Prevention of ATE should be considered in high-risk patients receiving bevacizumab, including age old than 65 and a history of prior ATE [Citation12], or patients with CRC or RCC according to our study. The use of ASA, which did not significantly increase the risk of bleeding [Citation12], should be considered in these patients if they do not have contraindications.

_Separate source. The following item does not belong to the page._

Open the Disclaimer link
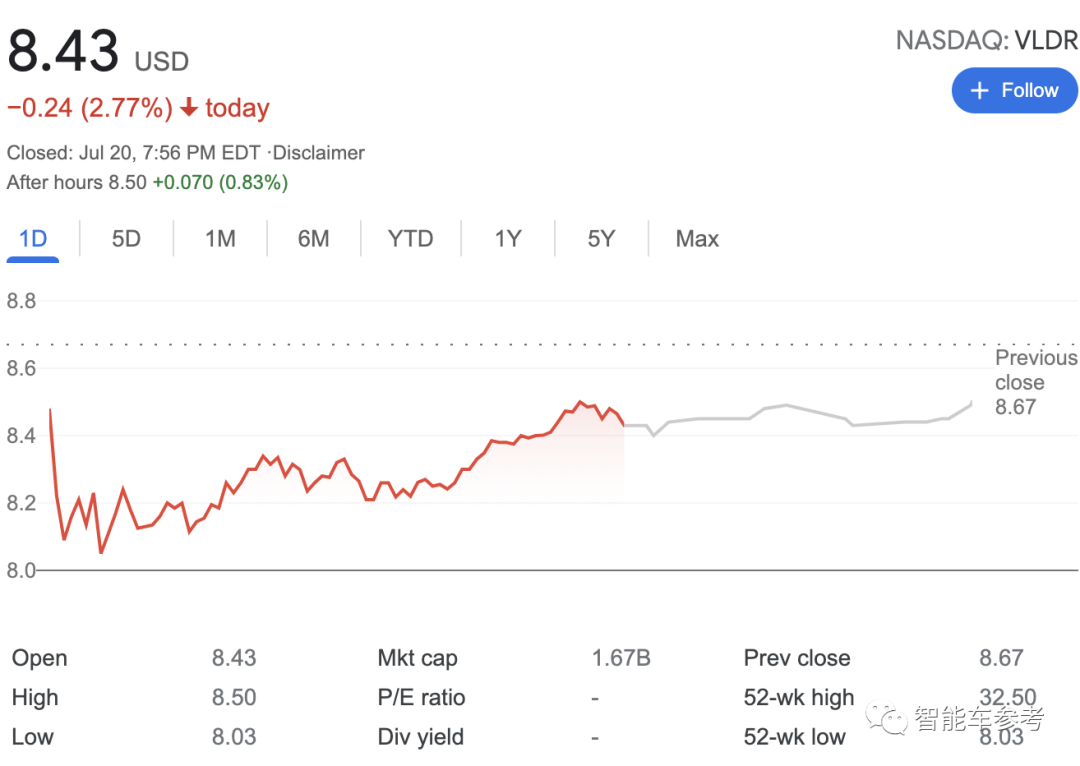The image size is (1080, 766). pos(318,153)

Our study has several limitations. Firstly, three versions of NCI-CTC were used to grade adverse events, and may have inconsistency in reported events of ATE. However, 18 of 20 studies used versions 2 and 3, which are very similar. In addition, the significance of low-grade events (grade 1-2) is not clear, and baseline cardiovascular condition was not specified. Secondly, all the studies were conducted at various institutions, and the ability to detect an ATE can vary among the institutions, which could result in potential bias of recording adverse events. However, the reported incidences of ATE are relatively similar across these studies; in addition, the calculation of RRs may reduce inherent bias within each study, and RRs reported by all of the studies were remarkably non-heterogenous. Thirdly, these studies were conducted at academic centers and major research institutions, and patients in these clinical trials had adequate major organ function, which may not reflect general patient population in a community or patients with organ dysfunctions. Fourthly, there could be a potential observation time bias because bevacizumab is often associated with prolonged progression-free survival. However, most ATE events occurred in the early phase of treatment; the median time to the first event was 2.6 months in the bevacizumab-treated group versus 2.1 months in the control group [Citation12]. Finally, this is a meta-analysis at the study level, so confounding factors and specific risk factors at the patient level cannot be assessed, and incorporated into the analysis.

In conclusion, the addition of the commonly used angiogenesis inhibitor bevacizumab to standard anti-neoplastic therapy significantly increased the risk of ATE particularly cardiac ischemia in cancer patients. The risk is similarly increased in patients receiving both low and high doses of bevacizumab, and may vary with tumor type, with higher risks being associated with RCC or CRC. It is important for physicians and patients to recognize the cardiovascular side effect with bevacizumab. Future studies are recommended to investigate risk reduction.

Acknowledgements

Shenhong. Wu. is partially supported by the Research Foundation of SUNY. Shenhong. Wu. received honoraria from Onyx Pharmaceuticals, Novartis, and Wyeth, and a speaker for Onyx, Pfizer, and Novartis. Shenhong. Wu. had full access to all of the data in the study, and takes responsibility for the integrity of the data and the accuracy of the data analysis.

Declaration of interest: The authors report no conflicts of interest. The authors alone are responsible for the content and writing of the paper.